- _Extract_:
Finding the Soul of Yunnan, One Cup at a Time

Chalu Diaries – Part One

“It’s been two weeks since I returned from a journey across Yunnan to visit our tea growing regions, and only now am I beginning to process what it meant.” Founder and CEO, Fraser Kennedy

Chalu Founder Fraser Kennedy picking tea in Yunnan

In that time, I travelled from mist-covered volcanic mountains in Tengchong, through ancient tea forests in Lincang, all the way down to the tropical jasmine valleys of Yuanjiang. It was an epic of topography, terroir, and emotion—a journey that reminded me, at every step, why Chalu exists.

- _Given data_:
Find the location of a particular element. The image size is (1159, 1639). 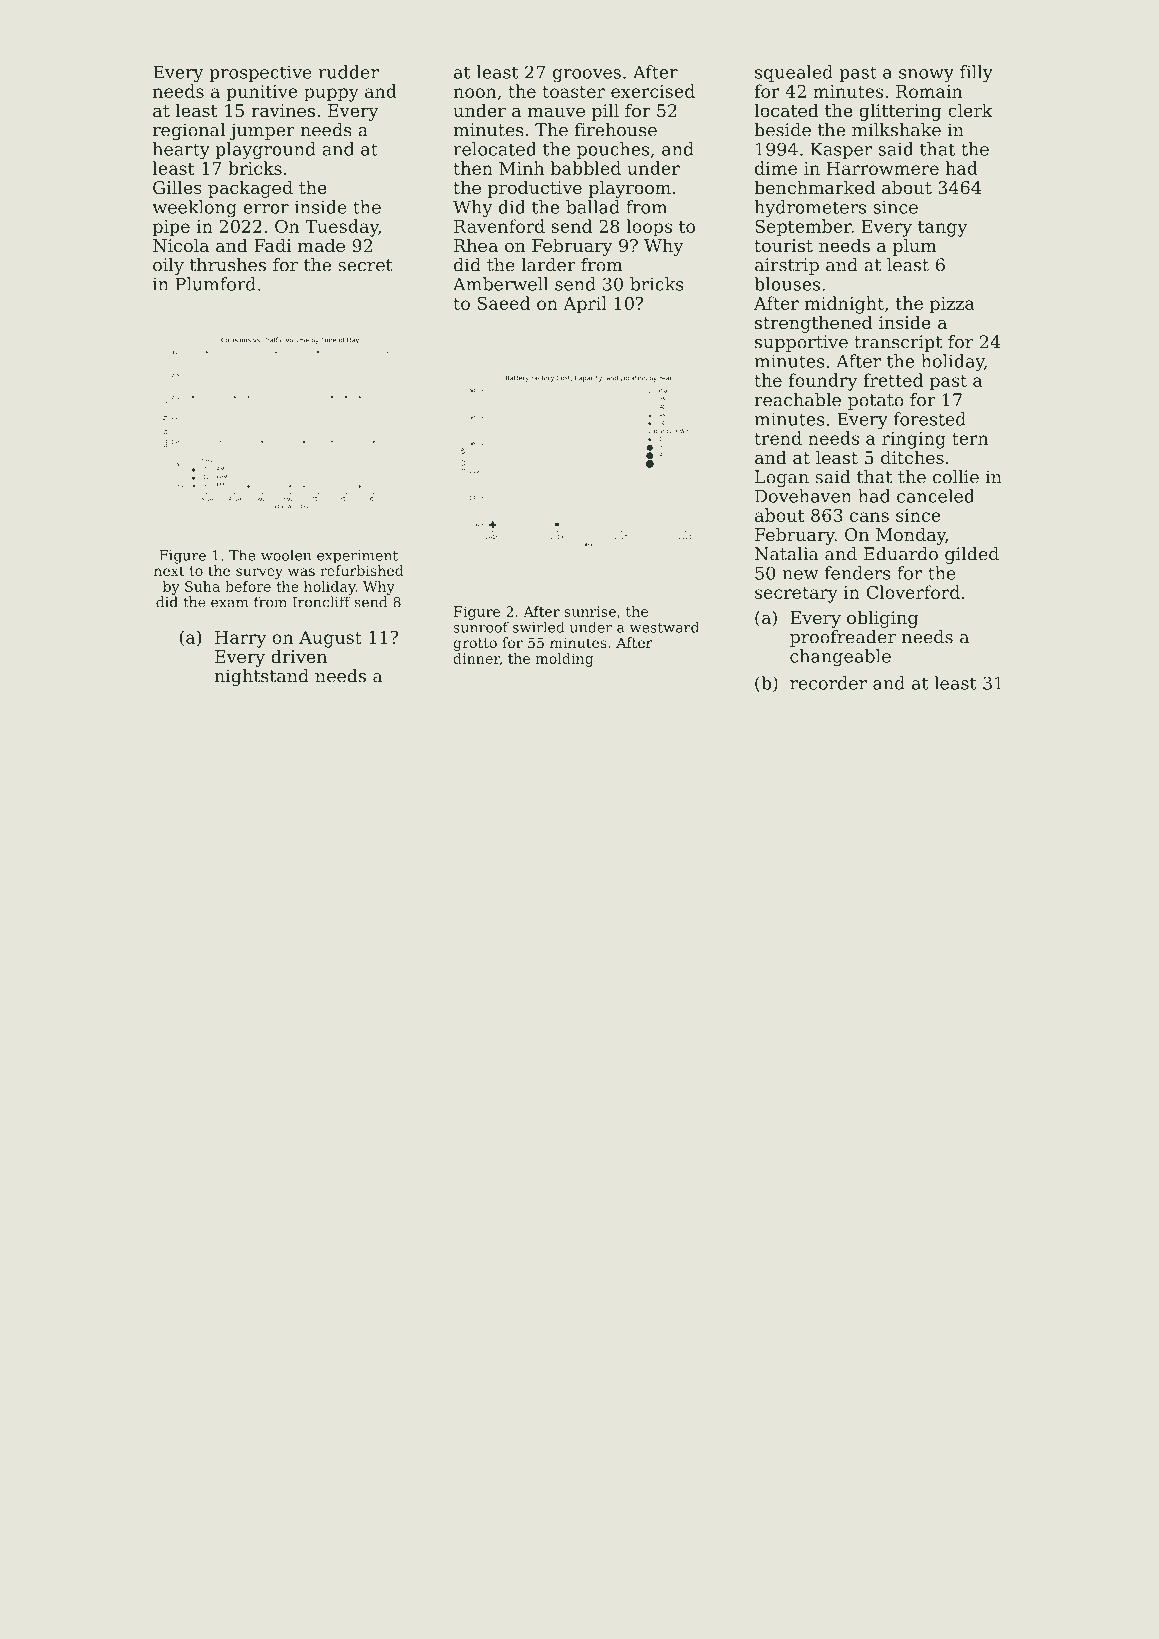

---

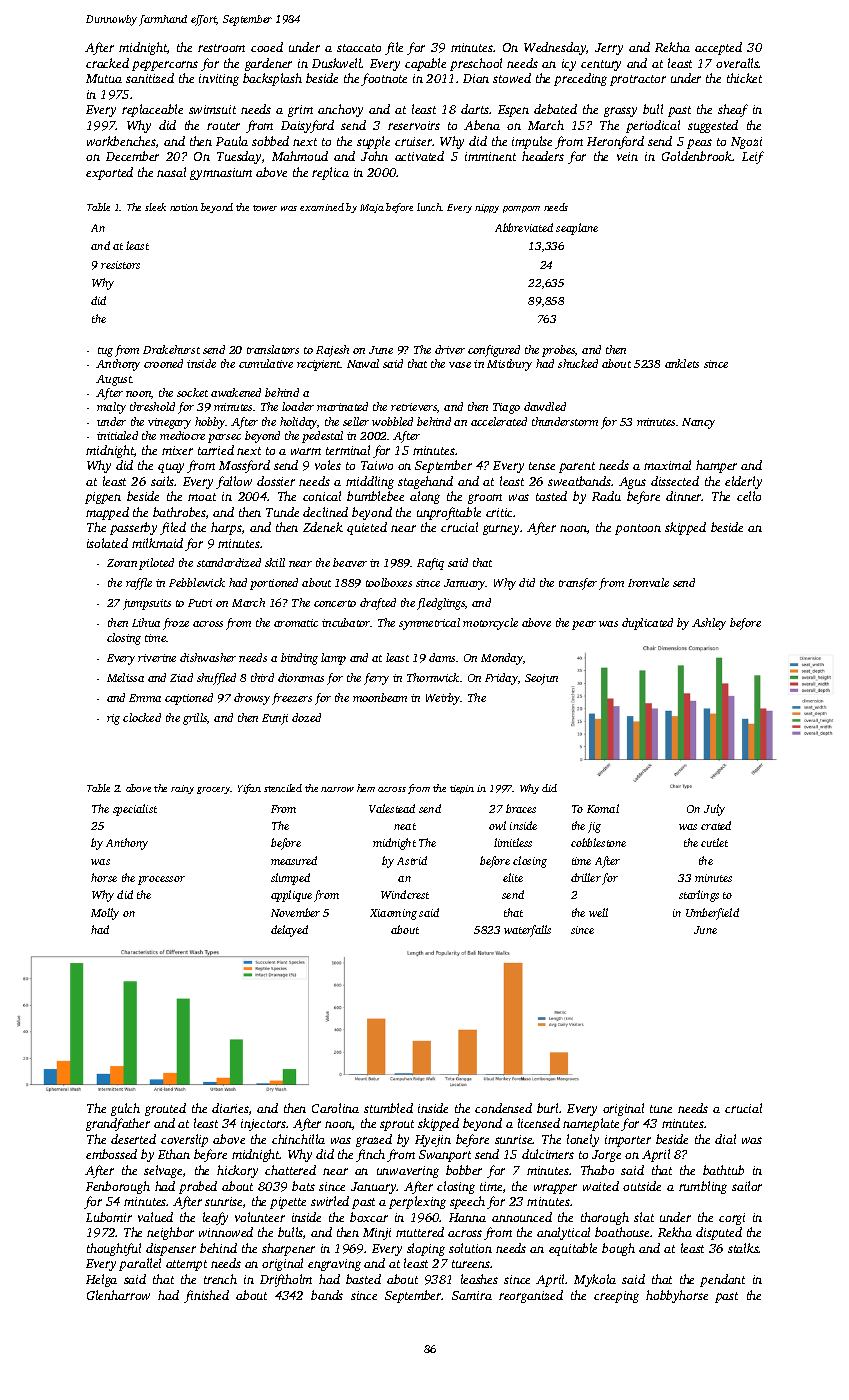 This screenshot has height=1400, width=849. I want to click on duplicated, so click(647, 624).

...

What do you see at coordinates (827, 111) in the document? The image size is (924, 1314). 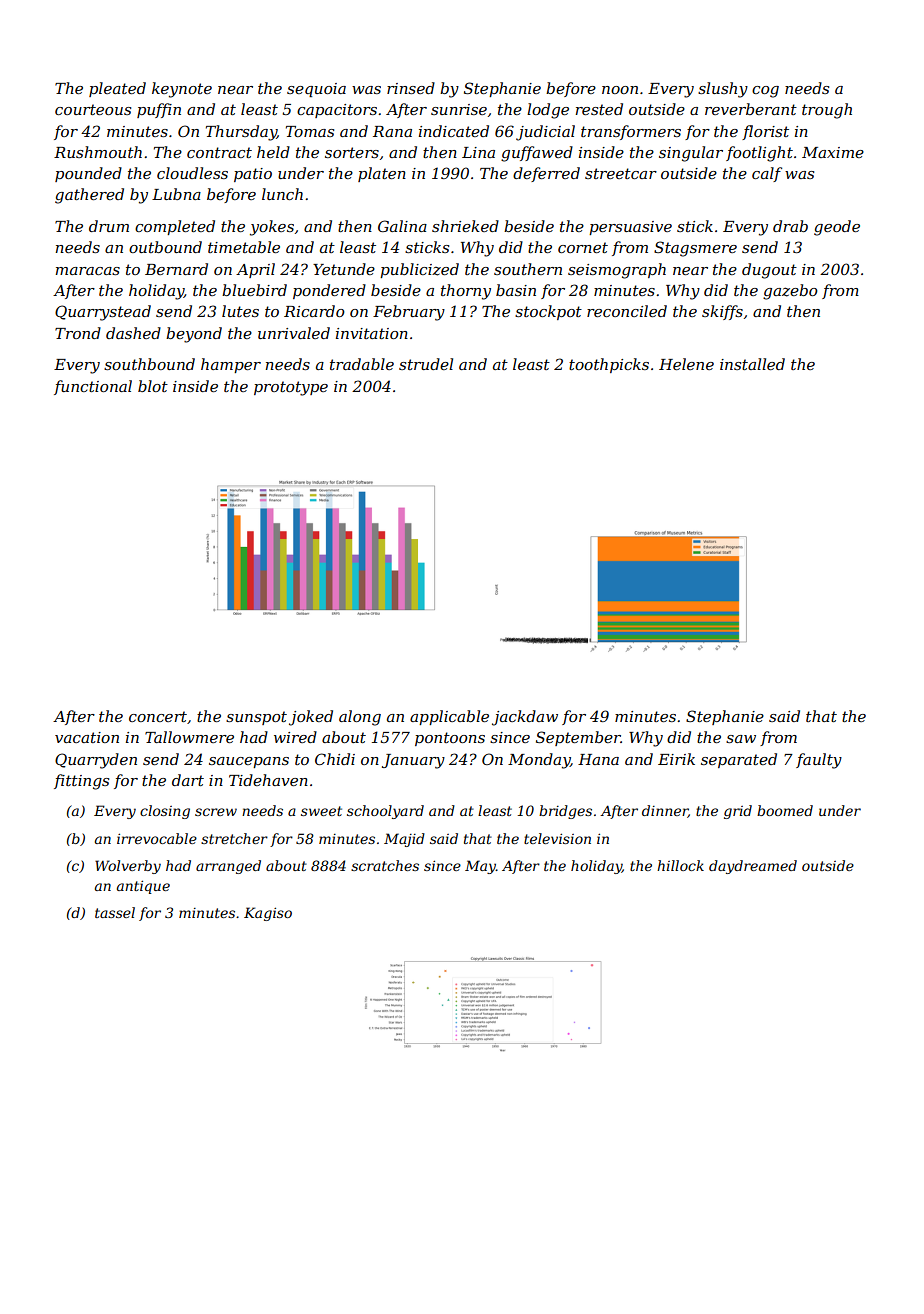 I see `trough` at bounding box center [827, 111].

- _What this exercise asks_:
1) Answer these from the Yunnan tea diary:
(a) How long ago had Fraser Kennedy returned from the journey across Yunnan?
(b) Where were the ancient tea forests?
(c) What titles does Fraser Kennedy hold?
2) Please carry on the Yunnan tea diary from its last sentence.
The records have no connection to the Yunnan tea diary.

- _Expected answers_:
1)
(a) Two weeks.
(b) Lincang.
(c) Founder and CEO.

2)
Tengchong came first: dramatic, high-alpine landscapes shaped by fire and cloud. There, in volcanic soil over 2,000 meters above sea level, we found oolong tea growing in one of the most extreme environments I’ve ever seen. This isn’t the soft, humid terrain usually associated with oolong. It’s rugged and raw—yet, somehow, perfectly suited. The master tea maker we met showed us how they manipulate oxidation, roasting, and toasting to coax new characters from the same leaf. We tasted multiple expressions of the same origin tea, each completely different. It reminded me of my days brewing at Goose Island—layering base, caramel and roasted malts to create nuance and structure. Only now, the medium was tea. The layers, just as important.

Tenchong Yunnan where Chalu tea is sourced

One of Tenchong’s Volcanoes where Chalu’s ‘Volcano Oolong’ is sourced.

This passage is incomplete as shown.